Repeat the material word for word, from the line with "This screenshot has height=328, width=574." up to and including the line with "pos(507,201)". Leave the pictures out of your answer.

## Start SUPPLIED DATA

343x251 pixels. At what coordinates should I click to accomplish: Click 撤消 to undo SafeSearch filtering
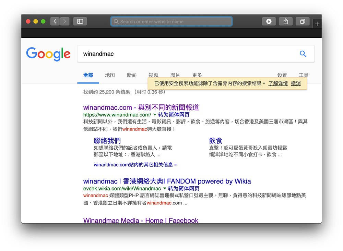296,83
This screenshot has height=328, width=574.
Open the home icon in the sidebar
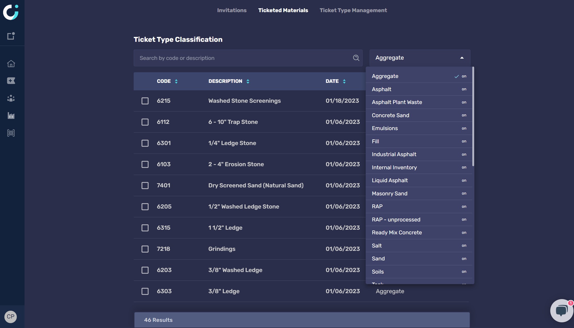[11, 63]
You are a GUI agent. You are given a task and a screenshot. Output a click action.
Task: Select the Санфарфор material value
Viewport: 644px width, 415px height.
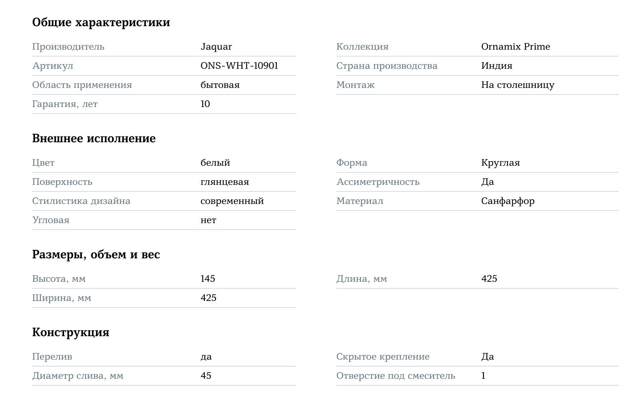pos(507,201)
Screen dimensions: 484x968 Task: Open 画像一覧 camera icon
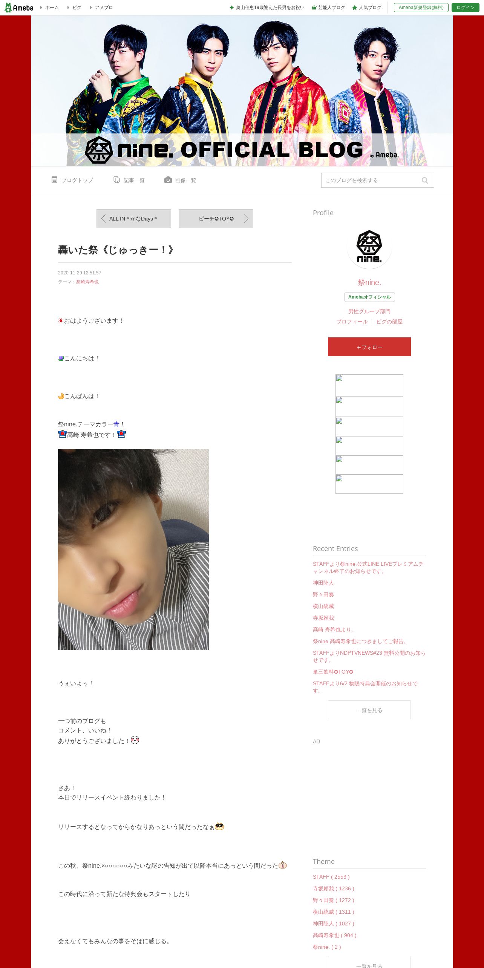point(168,180)
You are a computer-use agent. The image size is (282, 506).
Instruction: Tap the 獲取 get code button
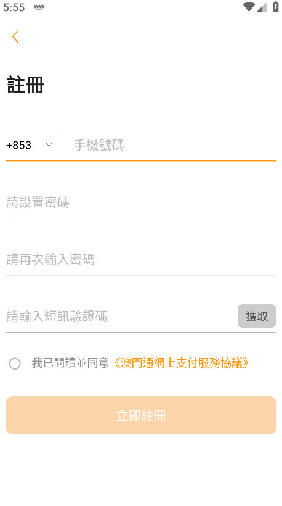257,316
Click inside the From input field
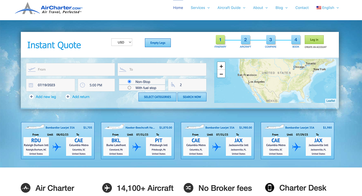Screen dimensions: 362x196 coord(70,70)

## End SUPPLIED DATA

_SOLUTION BELOW_.
This screenshot has height=328, width=574.
Open the home icon in the sidebar
[11, 63]
You are a GUI agent. You are given a task and a screenshot. Output a click action.
Task: Select the Санфарфор material value
Viewport: 644px width, 415px height.
pos(507,201)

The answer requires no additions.